As CNX moves toward the perfect pad and fulfilling its blending strategy, the company is:

  • Using an earth model to help identify new fields and direct field development;
  • Optimizing designs that utilize a combination of machine learning tools and historical data for improved completions and managed pressure drawdown production methods;
  • Utilizing data analytics to help inform decisions for not only the Marcellus and Utica but also the Upper Devonian Formation and the Point Pleasant; and
  • Using predictive analytics is being used to predict non-productive time with the help of Pittsburgh-based Internet of Things and data science companies.

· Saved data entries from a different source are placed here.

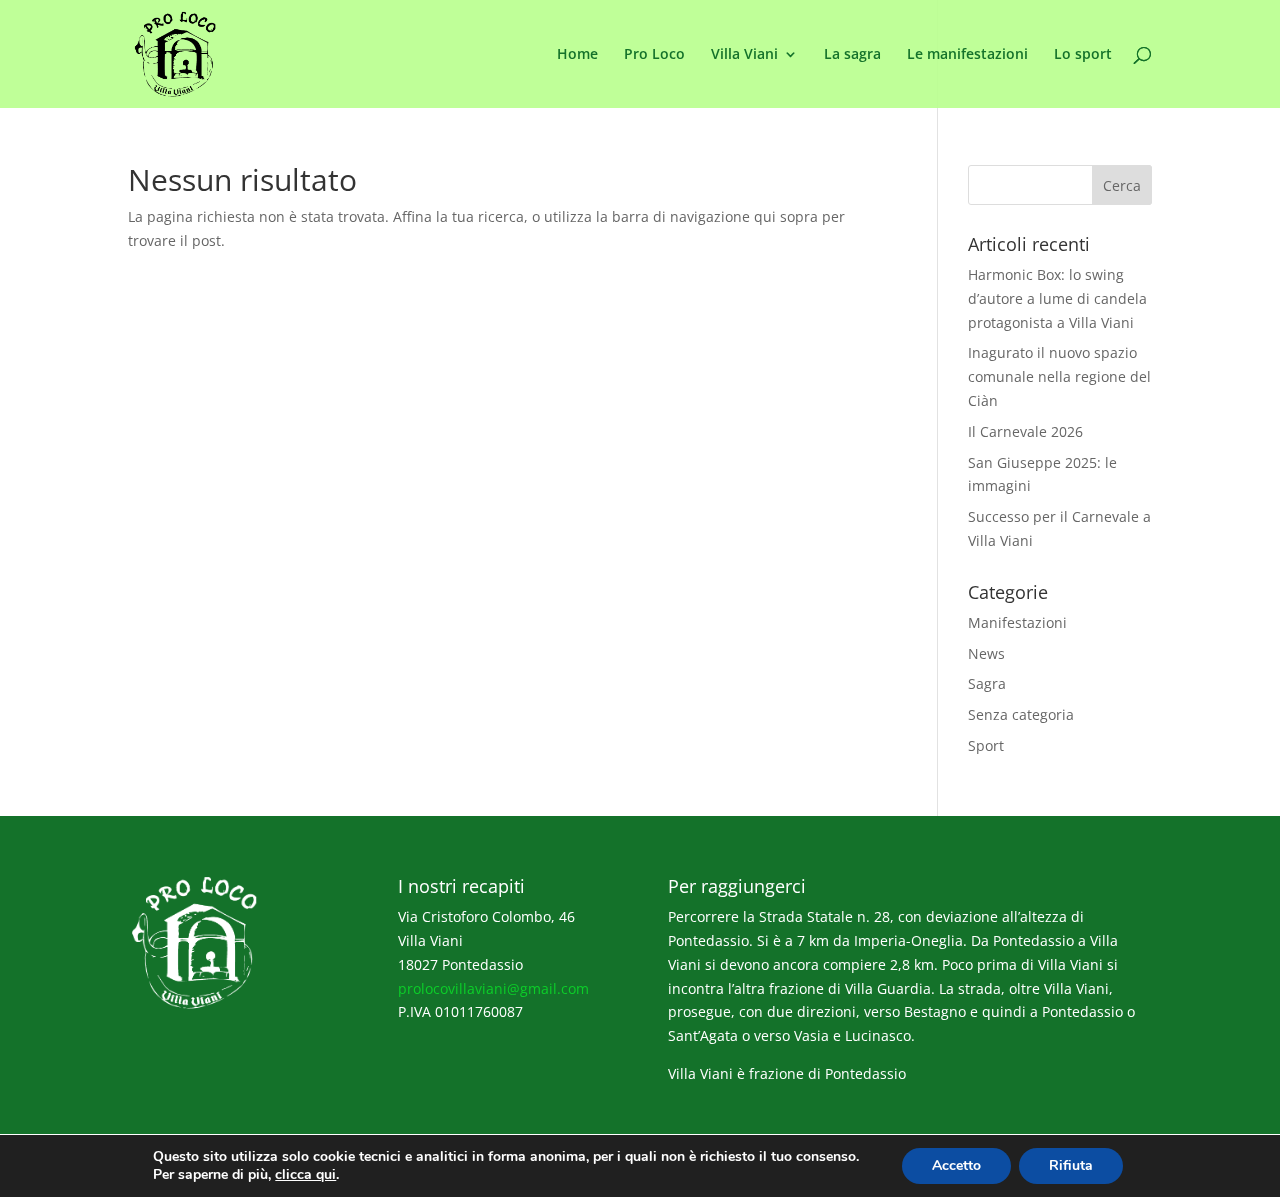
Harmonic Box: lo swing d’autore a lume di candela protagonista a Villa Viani (1057, 298)
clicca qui (305, 1175)
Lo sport (1083, 55)
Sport (986, 745)
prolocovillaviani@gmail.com (493, 988)
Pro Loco (654, 55)
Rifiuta (1071, 1165)
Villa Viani (744, 55)
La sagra (852, 55)
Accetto (956, 1165)
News (986, 653)
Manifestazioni (1017, 622)
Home (577, 55)
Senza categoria (1021, 714)
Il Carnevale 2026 (1025, 431)
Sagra (987, 683)
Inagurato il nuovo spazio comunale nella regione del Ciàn (1059, 376)
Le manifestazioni (967, 55)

“Our basin level model has revealed to us that there are three, maybe four, very different areas of the Utica and work continues to further delineate each of these areas,” Dugan said. “We’ve employed techniques to describe the reservoir variability, use neural nets [networks] to identify productivity indicators. These are all used to create ranking for each well in the field. We do this for both the Utica and the Marcellus and then determine which formation to develop first or whether to develop them concurrently and at what pace and when to return for additional wells.”

The tactics appear to be yielding favorable results.

In May, CNX reported its first-quarter 2018 Utica Shale volumes, liquids included, jumped to 43.5 Bcfe, which was about 184% higher than a year earlier. The increase was primarily driven by more activity in Monroe County, Ohio. Production also rose in the Marcellus, where shale volumes increased by 14% to 65.9 Bcfe.

CNX believes there is stacked pay potential across most of its acreage in a variety of formations.

“We firmly believe it will create an entirely new landscape. We’re getting closer and closer to that perfect pad and all the benefits that will flow from it,” Dugan said. “Disruptive shale gas technology brought about this energy revolution and when you couple that technology with the vast resources underneath our feet and the approach that I’ve outlined here today the Appalachian Basin has the opportunity to, due to the economics and the scale, displace other basins and truly become the dominant energy-producing region in the U.S., perhaps the world.”